Exercise instructions
Report every line of the records below that contains the word "info".

Source material
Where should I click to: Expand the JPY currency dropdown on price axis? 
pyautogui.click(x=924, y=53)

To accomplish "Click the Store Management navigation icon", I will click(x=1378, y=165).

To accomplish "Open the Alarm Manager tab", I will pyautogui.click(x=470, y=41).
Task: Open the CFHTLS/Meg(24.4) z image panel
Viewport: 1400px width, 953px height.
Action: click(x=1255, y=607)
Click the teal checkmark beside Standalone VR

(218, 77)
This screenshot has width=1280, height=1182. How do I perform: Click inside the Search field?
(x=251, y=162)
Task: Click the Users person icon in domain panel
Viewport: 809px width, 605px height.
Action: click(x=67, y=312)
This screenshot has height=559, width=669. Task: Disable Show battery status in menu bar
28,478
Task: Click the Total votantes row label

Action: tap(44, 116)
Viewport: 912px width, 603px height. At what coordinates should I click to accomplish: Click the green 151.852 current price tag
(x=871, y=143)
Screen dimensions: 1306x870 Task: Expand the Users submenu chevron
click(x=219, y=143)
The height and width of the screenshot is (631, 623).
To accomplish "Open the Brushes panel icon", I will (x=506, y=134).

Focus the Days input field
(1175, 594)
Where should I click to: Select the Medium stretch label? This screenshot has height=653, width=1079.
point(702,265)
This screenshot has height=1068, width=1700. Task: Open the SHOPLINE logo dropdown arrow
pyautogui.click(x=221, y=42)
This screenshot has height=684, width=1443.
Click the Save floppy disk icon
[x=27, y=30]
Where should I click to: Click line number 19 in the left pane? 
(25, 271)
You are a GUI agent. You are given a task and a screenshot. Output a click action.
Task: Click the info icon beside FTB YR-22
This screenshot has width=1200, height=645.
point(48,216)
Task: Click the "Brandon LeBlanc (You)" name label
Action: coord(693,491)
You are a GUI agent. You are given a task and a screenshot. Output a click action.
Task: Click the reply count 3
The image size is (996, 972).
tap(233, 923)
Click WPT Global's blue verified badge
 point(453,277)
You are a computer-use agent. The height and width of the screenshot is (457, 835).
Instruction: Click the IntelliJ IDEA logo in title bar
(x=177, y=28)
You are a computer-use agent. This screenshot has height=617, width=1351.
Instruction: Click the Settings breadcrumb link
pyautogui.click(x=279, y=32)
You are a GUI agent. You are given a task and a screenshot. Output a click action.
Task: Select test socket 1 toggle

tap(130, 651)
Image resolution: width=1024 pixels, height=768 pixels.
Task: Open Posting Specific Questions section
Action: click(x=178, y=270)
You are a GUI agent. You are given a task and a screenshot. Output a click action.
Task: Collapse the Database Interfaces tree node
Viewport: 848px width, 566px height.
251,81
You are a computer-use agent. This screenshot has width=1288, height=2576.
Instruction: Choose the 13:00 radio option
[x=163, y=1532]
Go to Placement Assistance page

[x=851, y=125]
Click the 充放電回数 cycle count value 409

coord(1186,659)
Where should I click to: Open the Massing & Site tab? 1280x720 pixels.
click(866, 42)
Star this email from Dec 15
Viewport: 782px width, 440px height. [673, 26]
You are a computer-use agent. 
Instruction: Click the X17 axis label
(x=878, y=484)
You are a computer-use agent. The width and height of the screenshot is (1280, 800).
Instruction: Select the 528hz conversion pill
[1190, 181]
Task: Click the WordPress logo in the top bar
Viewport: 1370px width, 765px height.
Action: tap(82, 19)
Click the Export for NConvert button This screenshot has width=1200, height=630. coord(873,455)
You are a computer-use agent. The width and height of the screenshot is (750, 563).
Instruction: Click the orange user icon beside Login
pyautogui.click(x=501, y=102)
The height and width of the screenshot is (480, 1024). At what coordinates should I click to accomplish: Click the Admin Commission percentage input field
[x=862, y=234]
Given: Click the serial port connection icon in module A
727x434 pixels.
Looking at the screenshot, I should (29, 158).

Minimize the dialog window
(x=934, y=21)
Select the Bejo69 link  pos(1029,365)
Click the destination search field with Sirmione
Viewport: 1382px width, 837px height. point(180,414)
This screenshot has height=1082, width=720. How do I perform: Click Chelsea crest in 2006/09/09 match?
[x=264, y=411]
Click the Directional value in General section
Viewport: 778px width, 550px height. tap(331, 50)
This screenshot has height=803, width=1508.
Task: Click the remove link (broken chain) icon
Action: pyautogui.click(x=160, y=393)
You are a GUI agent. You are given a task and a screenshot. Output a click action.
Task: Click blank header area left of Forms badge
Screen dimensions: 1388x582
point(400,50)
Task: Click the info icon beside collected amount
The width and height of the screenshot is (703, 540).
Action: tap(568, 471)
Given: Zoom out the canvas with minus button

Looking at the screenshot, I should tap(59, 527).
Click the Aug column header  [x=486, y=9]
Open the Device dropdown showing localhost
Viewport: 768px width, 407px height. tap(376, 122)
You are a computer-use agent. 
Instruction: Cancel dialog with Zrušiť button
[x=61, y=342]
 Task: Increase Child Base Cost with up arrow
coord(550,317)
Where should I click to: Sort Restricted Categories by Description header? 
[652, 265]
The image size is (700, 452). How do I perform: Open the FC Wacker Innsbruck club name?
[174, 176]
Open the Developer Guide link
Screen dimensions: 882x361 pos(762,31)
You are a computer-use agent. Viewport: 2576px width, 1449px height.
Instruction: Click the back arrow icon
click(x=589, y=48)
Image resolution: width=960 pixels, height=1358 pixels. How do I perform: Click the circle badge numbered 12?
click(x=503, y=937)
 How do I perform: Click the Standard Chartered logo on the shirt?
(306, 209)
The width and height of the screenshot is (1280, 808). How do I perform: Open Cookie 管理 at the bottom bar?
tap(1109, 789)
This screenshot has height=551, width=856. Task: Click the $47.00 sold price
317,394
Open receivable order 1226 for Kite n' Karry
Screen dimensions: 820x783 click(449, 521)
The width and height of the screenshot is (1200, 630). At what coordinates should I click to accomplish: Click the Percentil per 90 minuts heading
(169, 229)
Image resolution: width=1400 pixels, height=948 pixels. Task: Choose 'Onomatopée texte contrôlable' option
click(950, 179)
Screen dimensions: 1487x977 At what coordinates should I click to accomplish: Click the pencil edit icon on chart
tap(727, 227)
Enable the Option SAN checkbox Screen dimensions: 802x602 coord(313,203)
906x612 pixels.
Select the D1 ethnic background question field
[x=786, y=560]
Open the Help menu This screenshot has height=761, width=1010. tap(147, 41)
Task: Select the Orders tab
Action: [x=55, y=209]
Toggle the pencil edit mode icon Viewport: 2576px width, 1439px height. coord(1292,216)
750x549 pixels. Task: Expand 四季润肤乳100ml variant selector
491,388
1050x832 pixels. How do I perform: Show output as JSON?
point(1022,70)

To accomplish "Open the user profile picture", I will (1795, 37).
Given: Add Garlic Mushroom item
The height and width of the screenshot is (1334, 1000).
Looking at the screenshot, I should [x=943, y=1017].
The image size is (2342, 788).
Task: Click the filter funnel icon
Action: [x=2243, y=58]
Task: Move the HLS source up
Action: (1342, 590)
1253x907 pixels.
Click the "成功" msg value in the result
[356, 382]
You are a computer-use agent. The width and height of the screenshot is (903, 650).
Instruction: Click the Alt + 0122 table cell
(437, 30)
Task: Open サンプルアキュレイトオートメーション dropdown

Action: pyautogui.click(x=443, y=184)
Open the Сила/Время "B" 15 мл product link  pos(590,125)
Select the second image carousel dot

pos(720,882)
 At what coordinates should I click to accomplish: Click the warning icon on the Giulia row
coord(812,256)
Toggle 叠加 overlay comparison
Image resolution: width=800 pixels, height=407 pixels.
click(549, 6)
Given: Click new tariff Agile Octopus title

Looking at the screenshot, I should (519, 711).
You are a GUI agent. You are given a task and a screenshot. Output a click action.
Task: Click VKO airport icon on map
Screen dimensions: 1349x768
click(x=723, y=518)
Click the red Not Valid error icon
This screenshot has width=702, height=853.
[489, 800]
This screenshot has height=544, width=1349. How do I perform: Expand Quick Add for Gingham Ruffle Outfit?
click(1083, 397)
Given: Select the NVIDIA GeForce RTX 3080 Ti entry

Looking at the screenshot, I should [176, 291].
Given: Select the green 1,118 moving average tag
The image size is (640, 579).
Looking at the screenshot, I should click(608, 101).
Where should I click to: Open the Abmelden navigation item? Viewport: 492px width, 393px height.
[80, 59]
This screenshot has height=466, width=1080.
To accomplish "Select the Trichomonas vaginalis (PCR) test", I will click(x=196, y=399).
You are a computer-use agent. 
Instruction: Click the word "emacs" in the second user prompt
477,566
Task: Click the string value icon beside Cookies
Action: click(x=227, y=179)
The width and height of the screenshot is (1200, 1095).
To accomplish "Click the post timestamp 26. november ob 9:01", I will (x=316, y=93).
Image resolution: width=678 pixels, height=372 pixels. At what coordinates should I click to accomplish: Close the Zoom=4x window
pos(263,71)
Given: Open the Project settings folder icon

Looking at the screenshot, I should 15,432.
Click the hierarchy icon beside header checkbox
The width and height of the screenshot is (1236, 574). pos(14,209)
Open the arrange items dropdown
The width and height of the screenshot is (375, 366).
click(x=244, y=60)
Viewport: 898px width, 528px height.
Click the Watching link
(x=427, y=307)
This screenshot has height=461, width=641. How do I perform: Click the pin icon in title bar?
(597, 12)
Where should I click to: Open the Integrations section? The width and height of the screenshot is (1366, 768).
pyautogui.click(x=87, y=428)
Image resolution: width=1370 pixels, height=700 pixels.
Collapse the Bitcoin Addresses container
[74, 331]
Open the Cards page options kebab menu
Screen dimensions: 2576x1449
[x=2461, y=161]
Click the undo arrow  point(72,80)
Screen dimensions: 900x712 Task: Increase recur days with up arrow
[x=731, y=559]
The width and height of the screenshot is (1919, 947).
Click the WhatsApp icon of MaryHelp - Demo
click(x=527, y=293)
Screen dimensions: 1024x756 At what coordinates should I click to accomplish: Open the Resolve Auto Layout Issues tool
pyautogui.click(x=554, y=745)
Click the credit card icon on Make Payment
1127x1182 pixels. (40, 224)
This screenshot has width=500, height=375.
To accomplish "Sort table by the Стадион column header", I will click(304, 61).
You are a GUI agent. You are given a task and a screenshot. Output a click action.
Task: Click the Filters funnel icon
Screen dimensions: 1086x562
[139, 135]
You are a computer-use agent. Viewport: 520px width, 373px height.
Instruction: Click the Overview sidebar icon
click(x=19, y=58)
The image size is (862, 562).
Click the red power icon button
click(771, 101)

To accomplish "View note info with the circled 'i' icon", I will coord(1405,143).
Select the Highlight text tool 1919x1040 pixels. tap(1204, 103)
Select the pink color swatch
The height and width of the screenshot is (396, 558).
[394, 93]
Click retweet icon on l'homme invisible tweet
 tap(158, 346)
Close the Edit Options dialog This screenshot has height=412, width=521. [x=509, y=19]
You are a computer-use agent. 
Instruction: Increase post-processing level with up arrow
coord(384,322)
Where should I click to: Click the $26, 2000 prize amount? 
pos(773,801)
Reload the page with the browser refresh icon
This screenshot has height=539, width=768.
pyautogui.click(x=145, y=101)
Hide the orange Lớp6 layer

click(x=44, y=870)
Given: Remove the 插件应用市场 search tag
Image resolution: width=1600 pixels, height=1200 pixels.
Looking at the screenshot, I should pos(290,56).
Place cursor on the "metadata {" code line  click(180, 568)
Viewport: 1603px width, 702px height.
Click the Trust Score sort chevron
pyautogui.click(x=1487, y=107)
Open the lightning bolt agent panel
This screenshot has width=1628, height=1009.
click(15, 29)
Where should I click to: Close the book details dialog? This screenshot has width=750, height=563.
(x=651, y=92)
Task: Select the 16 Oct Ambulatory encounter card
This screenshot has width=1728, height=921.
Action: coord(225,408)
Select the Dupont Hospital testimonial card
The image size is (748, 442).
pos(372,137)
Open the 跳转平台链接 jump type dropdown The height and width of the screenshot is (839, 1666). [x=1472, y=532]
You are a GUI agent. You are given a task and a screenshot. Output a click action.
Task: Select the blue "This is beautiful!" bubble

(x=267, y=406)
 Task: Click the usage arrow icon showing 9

Output of the task
Task: Click the info icon beside FTB YR-22
Task: Click the info icon beside collected amount
To accomplish "View note info with the circled 'i' icon", I will coord(1405,143).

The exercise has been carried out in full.